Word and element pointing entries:
===============
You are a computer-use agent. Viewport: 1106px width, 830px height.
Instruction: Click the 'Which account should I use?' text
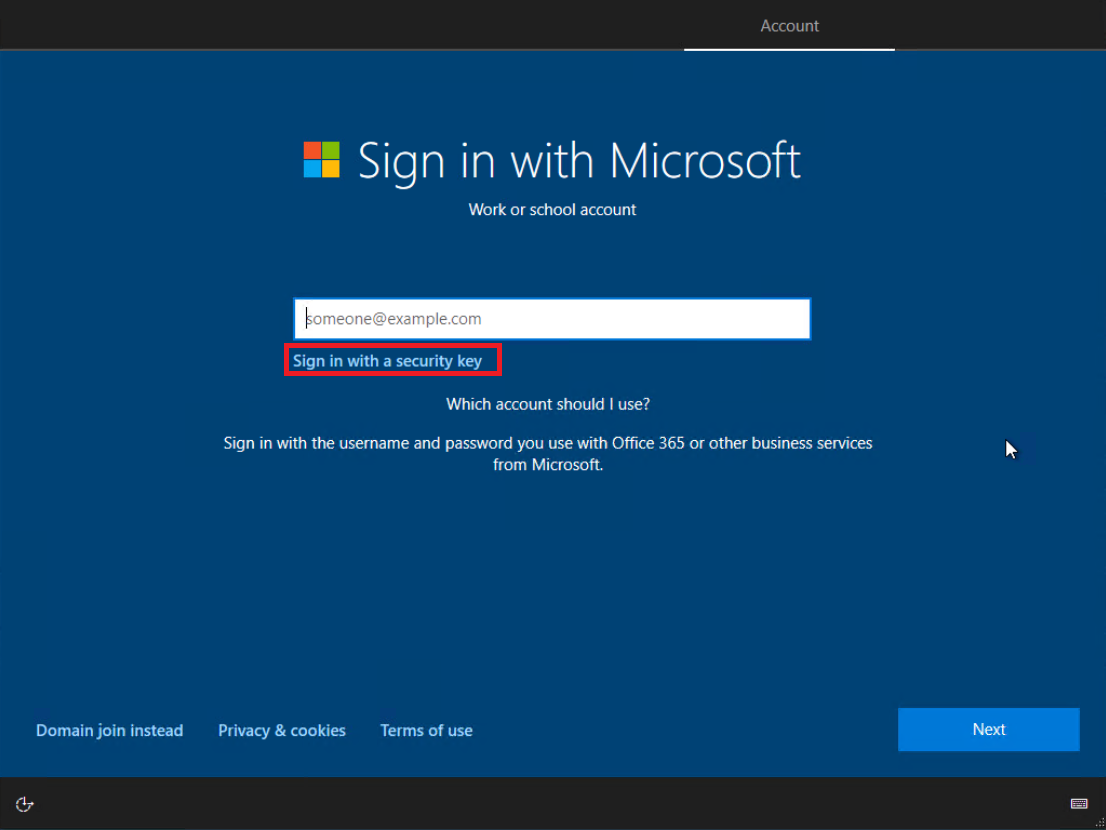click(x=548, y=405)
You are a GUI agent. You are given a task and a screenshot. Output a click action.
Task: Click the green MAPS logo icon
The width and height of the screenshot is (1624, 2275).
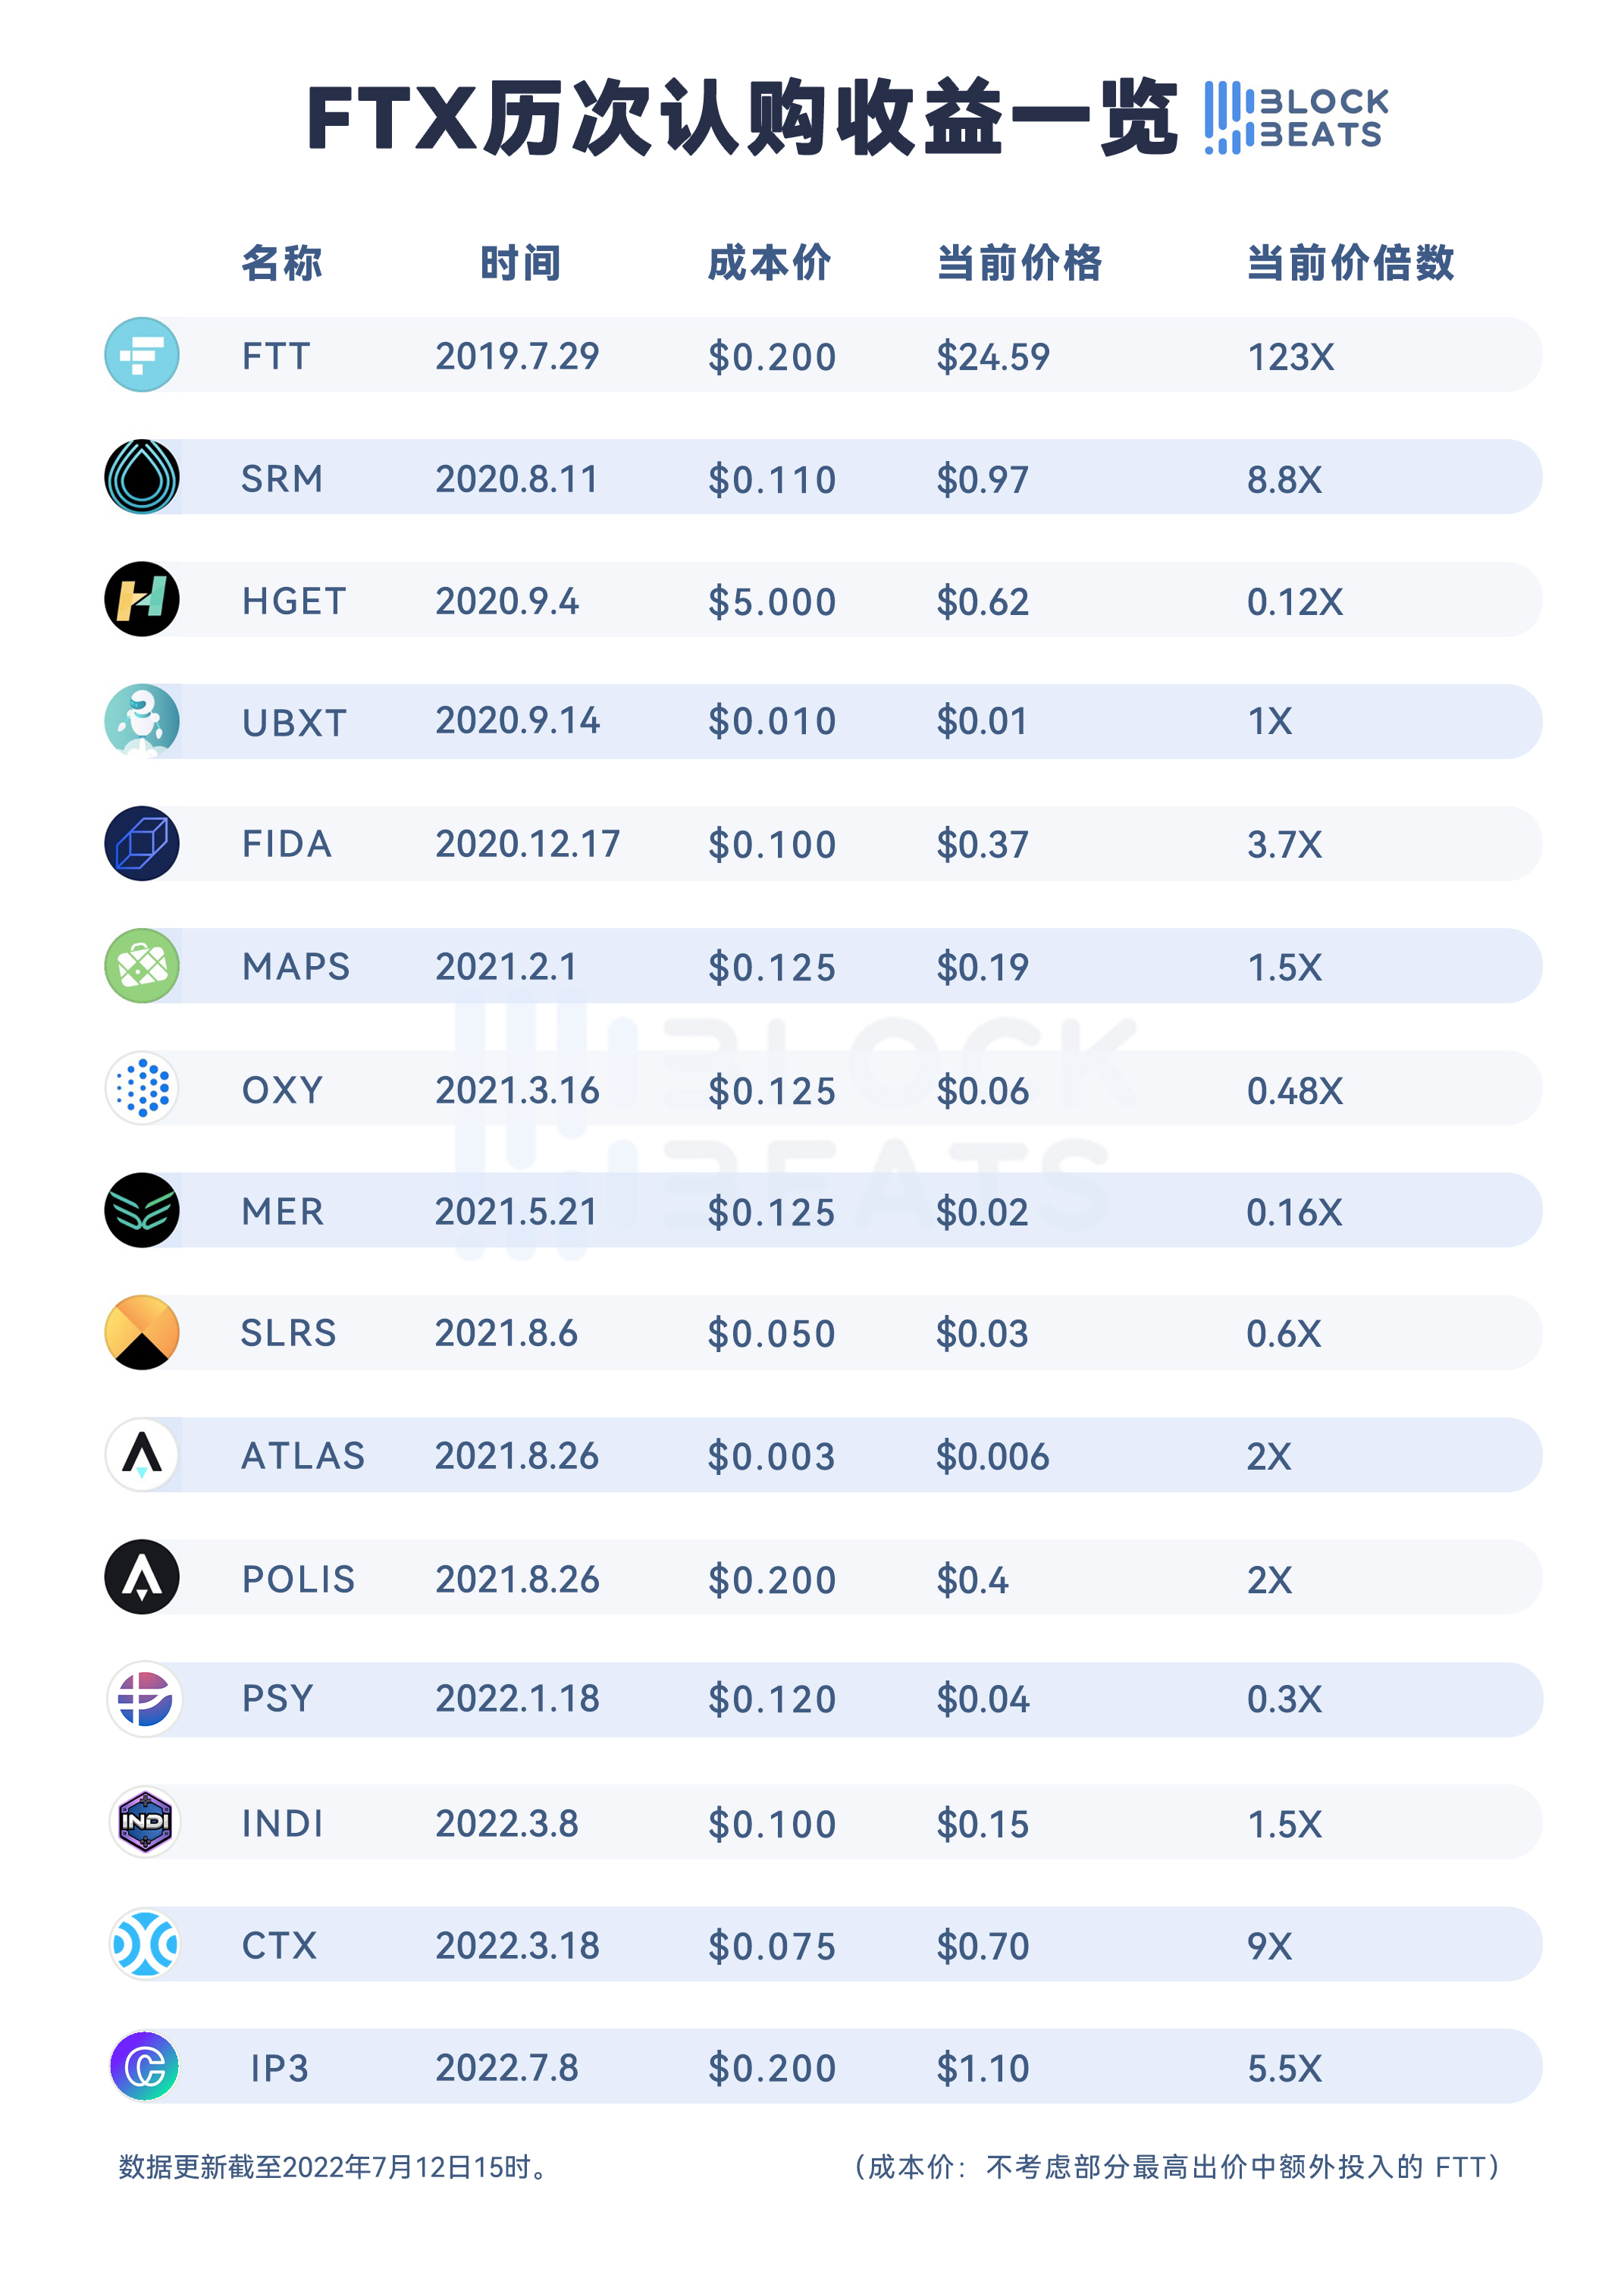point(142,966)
===============
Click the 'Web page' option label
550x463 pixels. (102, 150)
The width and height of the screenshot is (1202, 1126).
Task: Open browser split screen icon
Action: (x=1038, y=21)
===============
TASK DIRECTIONS
Render the data as a numbered list, starting with the line that contains "You are a GUI" and going on through the line that contains "point(142,966)", leaving out blank lines. Leave the pictures out of your answer.

EXPECTED ANSWER
1. You are a GUI agent. You are given a task and a screenshot. Output a click action.
2. Task: Click the green MAPS logo icon
3. The width and height of the screenshot is (1624, 2275).
4. point(142,966)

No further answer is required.